▶ Exercise details
Nothing but the lines from the one with "Given: Click the National Science Museum logo" through the last line of the entries below should appear in the copy, please, and no pictures.

▶ Collected data entries

----------

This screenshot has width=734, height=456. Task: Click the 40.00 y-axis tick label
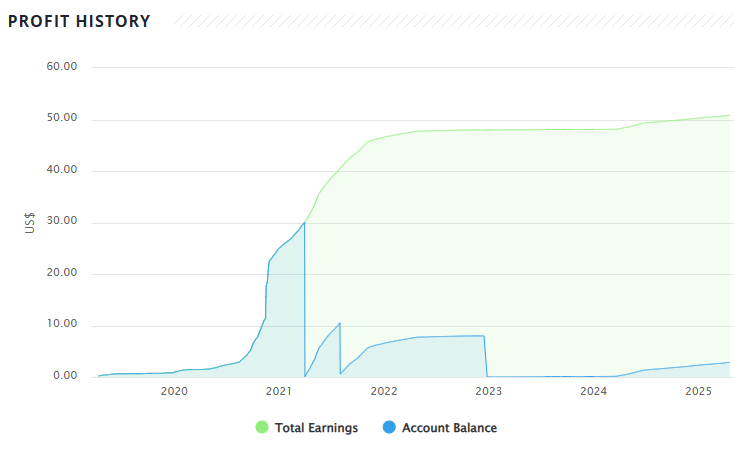63,170
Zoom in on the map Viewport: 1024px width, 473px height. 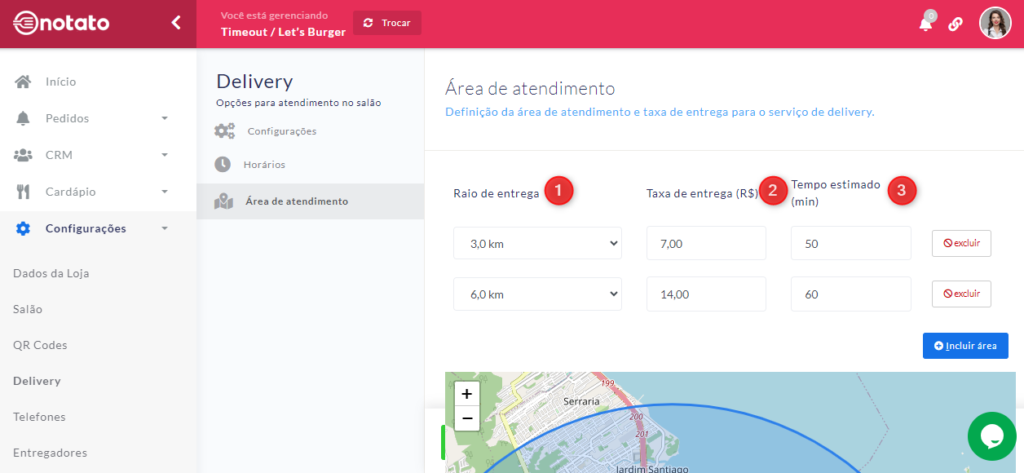pos(467,394)
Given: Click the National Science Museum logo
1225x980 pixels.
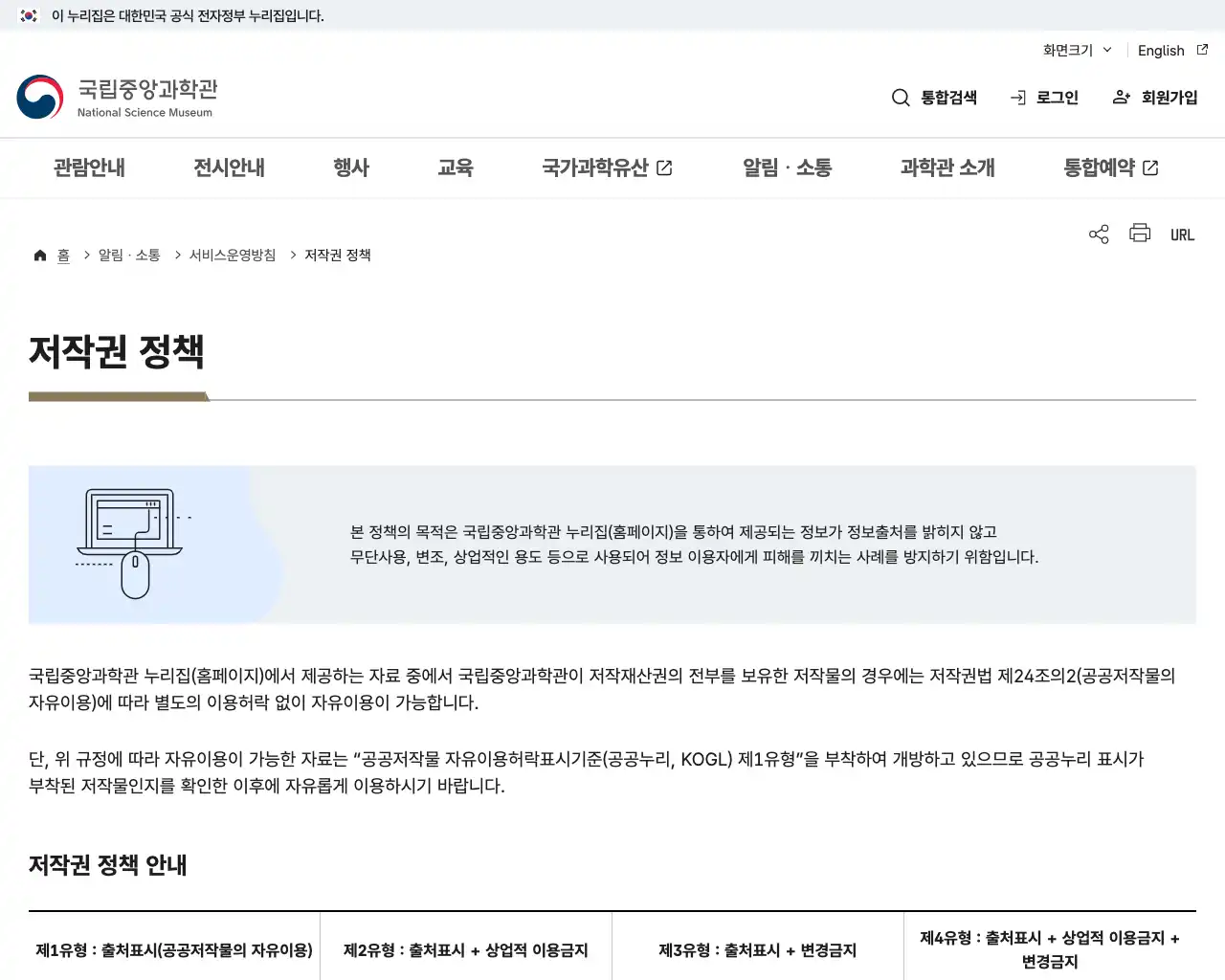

----------

▶ Response area
Given: Click the National Science Museum logo
1225x980 pixels.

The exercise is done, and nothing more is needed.